--- Begin Records shown ---

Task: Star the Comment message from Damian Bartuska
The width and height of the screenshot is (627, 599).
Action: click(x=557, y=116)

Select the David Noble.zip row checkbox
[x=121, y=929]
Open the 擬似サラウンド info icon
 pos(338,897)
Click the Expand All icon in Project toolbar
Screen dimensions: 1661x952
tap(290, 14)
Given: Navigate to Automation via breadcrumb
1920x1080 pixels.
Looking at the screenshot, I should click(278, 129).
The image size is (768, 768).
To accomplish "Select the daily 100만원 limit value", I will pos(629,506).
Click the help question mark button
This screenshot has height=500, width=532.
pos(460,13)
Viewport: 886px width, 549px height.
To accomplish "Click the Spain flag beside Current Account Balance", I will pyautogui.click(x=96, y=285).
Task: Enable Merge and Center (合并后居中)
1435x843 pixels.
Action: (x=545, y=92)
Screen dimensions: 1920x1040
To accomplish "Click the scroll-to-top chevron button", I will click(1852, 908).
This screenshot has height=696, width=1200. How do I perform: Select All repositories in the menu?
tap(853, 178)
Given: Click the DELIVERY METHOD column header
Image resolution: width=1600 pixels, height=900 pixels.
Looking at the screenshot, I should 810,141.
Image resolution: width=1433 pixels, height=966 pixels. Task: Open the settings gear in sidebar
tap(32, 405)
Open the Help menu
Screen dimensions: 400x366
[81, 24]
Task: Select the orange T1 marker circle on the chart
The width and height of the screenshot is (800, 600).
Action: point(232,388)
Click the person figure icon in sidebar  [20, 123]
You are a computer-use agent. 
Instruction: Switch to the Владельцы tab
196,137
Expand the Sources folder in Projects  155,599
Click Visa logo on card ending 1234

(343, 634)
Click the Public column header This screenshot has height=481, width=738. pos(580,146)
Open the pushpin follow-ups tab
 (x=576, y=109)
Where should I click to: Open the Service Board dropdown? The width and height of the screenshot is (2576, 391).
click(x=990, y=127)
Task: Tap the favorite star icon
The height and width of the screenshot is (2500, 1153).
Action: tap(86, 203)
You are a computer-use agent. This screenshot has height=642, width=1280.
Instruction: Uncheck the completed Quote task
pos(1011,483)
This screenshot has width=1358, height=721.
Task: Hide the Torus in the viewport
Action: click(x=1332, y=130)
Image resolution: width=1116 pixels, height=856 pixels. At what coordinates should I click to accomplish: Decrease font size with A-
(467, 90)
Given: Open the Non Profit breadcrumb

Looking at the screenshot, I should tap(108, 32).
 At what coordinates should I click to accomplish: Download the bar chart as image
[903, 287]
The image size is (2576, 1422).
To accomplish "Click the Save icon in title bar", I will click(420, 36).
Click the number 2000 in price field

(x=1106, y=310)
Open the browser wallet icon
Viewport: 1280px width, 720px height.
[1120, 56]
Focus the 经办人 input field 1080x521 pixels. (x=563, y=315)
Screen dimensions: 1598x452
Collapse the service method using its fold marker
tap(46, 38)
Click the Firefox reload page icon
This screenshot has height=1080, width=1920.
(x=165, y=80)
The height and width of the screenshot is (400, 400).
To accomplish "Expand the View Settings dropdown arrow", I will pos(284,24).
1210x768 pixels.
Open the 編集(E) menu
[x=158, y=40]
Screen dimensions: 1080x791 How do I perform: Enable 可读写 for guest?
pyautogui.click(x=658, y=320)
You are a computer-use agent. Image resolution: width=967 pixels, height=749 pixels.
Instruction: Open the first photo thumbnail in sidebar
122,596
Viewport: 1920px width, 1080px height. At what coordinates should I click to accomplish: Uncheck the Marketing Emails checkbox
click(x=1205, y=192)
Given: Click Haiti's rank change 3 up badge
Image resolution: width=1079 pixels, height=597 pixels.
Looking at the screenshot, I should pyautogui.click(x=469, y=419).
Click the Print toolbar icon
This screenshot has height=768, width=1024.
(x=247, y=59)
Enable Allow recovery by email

--- End Records shown ---

Could you arrange every line of the saved entries above as a JSON list of strings, one string per line, with blank lines left out?

[
  "Task: Star the Comment message from Damian Bartuska",
  "The width and height of the screenshot is (627, 599).",
  "Action: click(x=557, y=116)",
  "Select the David Noble.zip row checkbox",
  "[x=121, y=929]",
  "Open the 擬似サラウンド info icon",
  " pos(338,897)",
  "Click the Expand All icon in Project toolbar",
  "Screen dimensions: 1661x952",
  "tap(290, 14)",
  "Given: Navigate to Automation via breadcrumb",
  "1920x1080 pixels.",
  "Looking at the screenshot, I should click(278, 129).",
  "The image size is (768, 768).",
  "To accomplish \"Select the daily 100만원 limit value\", I will pos(629,506).",
  "Click the help question mark button",
  "This screenshot has height=500, width=532.",
  "pos(460,13)",
  "Viewport: 886px width, 549px height.",
  "To accomplish \"Click the Spain flag beside Current Account Balance\", I will pyautogui.click(x=96, y=285).",
  "Task: Enable Merge and Center (合并后居中)",
  "1435x843 pixels.",
  "Action: (x=545, y=92)",
  "Screen dimensions: 1920x1040",
  "To accomplish \"Click the scroll-to-top chevron button\", I will click(1852, 908).",
  "This screenshot has height=696, width=1200. How do I perform: Select All repositories in the menu?",
  "tap(853, 178)",
  "Given: Click the DELIVERY METHOD column header",
  "Image resolution: width=1600 pixels, height=900 pixels.",
  "Looking at the screenshot, I should 810,141.",
  "Image resolution: width=1433 pixels, height=966 pixels. Task: Open the settings gear in sidebar",
  "tap(32, 405)",
  "Open the Help menu",
  "Screen dimensions: 400x366",
  "[81, 24]",
  "Task: Select the orange T1 marker circle on the chart",
  "The width and height of the screenshot is (800, 600).",
  "Action: point(232,388)",
  "Click the person figure icon in sidebar  [20, 123]",
  "You are a computer-use agent. ",
  "Instruction: Switch to the Владельцы tab",
  "196,137",
  "Expand the Sources folder in Projects  155,599",
  "Click Visa logo on card ending 1234",
  "(343, 634)",
  "Click the Public column header This screenshot has height=481, width=738. pos(580,146)",
  "Open the pushpin follow-ups tab",
  " (x=576, y=109)",
  "Where should I click to: Open the Service Board dropdown? The width and height of the screenshot is (2576, 391).",
  "click(x=990, y=127)",
  "Task: Tap the favorite star icon",
  "The height and width of the screenshot is (2500, 1153).",
  "Action: tap(86, 203)",
  "You are a computer-use agent. This screenshot has height=642, width=1280.",
  "Instruction: Uncheck the completed Quote task",
  "pos(1011,483)",
  "This screenshot has width=1358, height=721.",
  "Task: Hide the Torus in the viewport",
  "Action: click(x=1332, y=130)",
  "Image resolution: width=1116 pixels, height=856 pixels. At what coordinates should I click to accomplish: Decrease font size with A-",
  "(467, 90)",
  "Given: Open the Non Profit breadcrumb",
  "Looking at the screenshot, I should tap(108, 32).",
  " At what coordinates should I click to accomplish: Download the bar chart as image",
  "[903, 287]",
  "The image size is (2576, 1422).",
  "To accomplish \"Click the Save icon in title bar\", I will click(420, 36).",
  "Click the number 2000 in price field",
  "(x=1106, y=310)",
  "Open the browser wallet icon",
  "Viewport: 1280px width, 720px height.",
  "[1120, 56]",
  "Focus the 经办人 input field 1080x521 pixels. (x=563, y=315)",
  "Screen dimensions: 1598x452",
  "Collapse the service method using its fold marker",
  "tap(46, 38)",
  "Click the Firefox reload page icon",
  "This screenshot has height=1080, width=1920.",
  "(x=165, y=80)",
  "The height and width of the screenshot is (400, 400).",
  "To accomplish \"Expand the View Settings dropdown arrow\", I will pos(284,24).",
  "1210x768 pixels.",
  "Open the 編集(E) menu",
  "[x=158, y=40]",
  "Screen dimensions: 1080x791 How do I perform: Enable 可读写 for guest?",
  "pyautogui.click(x=658, y=320)",
  "You are a computer-use agent. Image resolution: width=967 pixels, height=749 pixels.",
  "Instruction: Open the first photo thumbnail in sidebar",
  "122,596",
  "Viewport: 1920px width, 1080px height. At what coordinates should I click to accomplish: Uncheck the Marketing Emails checkbox",
  "click(x=1205, y=192)",
  "Given: Click Haiti's rank change 3 up badge",
  "Image resolution: width=1079 pixels, height=597 pixels.",
  "Looking at the screenshot, I should pyautogui.click(x=469, y=419).",
  "Click the Print toolbar icon",
  "This screenshot has height=768, width=1024.",
  "(x=247, y=59)",
  "Enable Allow recovery by email"
]